Il Codice di Diritto Canonico del 1983 mantiene la distinzione tra voti solenni e voti semplici, ma non fa più alcuna distinzione tra i loro effetti giuridici. Ad esempio, mentre sotto il Codice del 1917 i voti solenni rendevano invalido un successivo matrimonio, ma i voti semplici rendevano solo illecito il matrimonio, l'attuale Codice di Diritto Canonico afferma che "coloro che sono vincolati da un voto pubblico perpetuo di castità in un istituto religioso tentano invalidamente ".

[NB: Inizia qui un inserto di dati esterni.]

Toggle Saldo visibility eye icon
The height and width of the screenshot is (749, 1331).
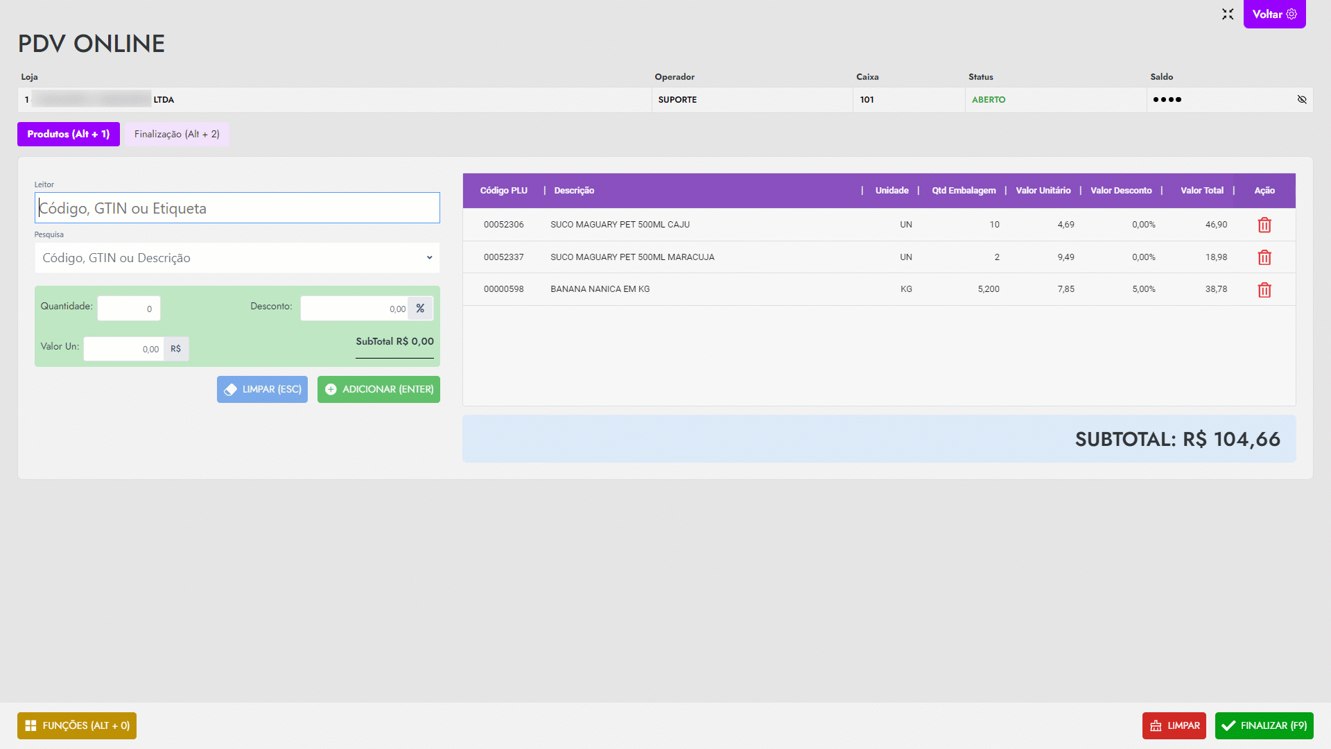1302,100
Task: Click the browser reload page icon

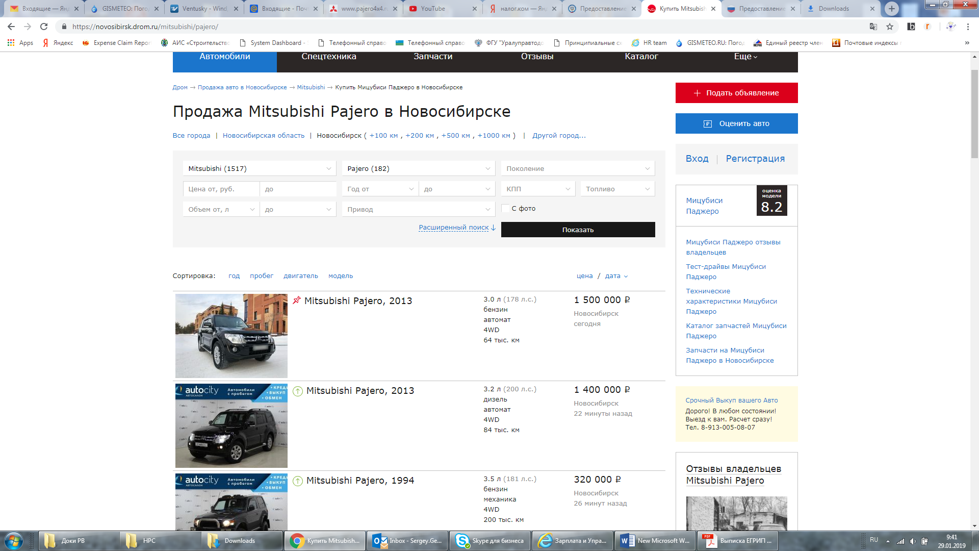Action: [44, 27]
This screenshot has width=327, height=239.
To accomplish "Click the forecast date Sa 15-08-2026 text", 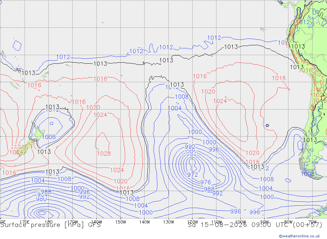I will pyautogui.click(x=217, y=225).
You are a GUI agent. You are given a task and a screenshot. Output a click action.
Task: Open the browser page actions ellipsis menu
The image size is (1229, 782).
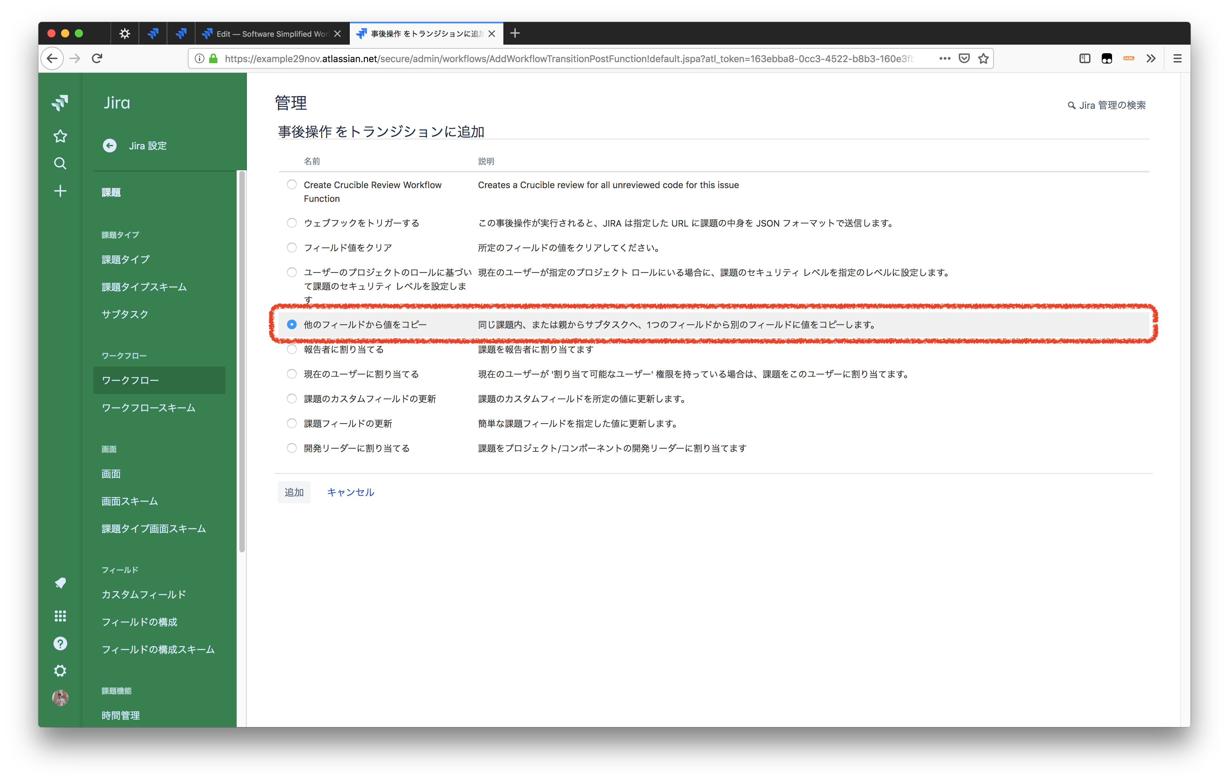945,58

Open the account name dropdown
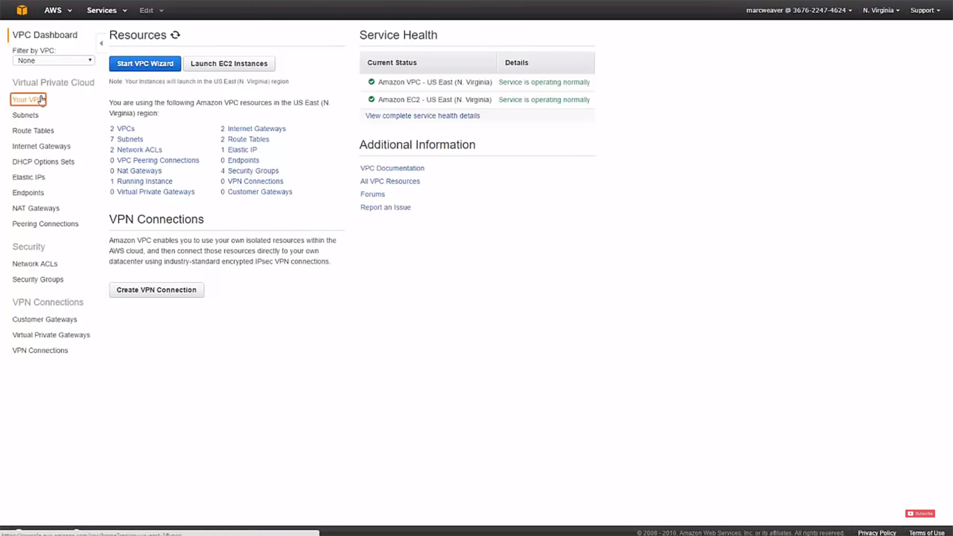pos(798,11)
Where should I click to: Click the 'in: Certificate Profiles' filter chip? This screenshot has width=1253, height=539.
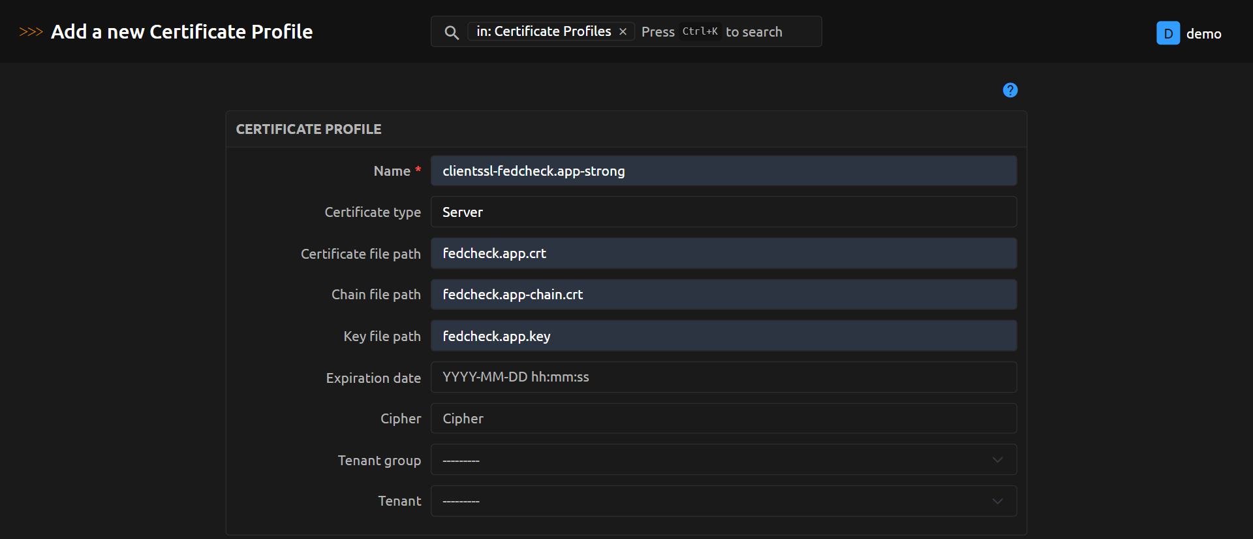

La rinuncia al diritto di proprietà spetta ora alle costituzioni dell'istituto religioso in questione ed è associata non alla solennità dei voti ma alla loro perpetuità. Il Codice del 1983 afferma:

Chi, per la natura dell'istituto, deve rinunciare integralmente ai propri beni, renda tale rinuncia prima della professione perpetua in forma valida, per quanto possibile, anche nel diritto civile; ha effetto dal giorno della professione. Lo stesso faccia il religioso professo perpetuo che, a norma del diritto proprio e con la licenza del Moderatore supremo, intenda rinunciare in tutto o in parte ai suoi beni. Il religioso professo che, per la natura dell'istituto, abbia rinunciato integralmente ai suoi beni, perde la capacità di acquistare e di possedere e quindi pone invalidamente atti contrari al voto di povertà. Inoltre, quanto spetta al professo dopo la rinuncia appartiene all'istituto a norma del diritto proprio.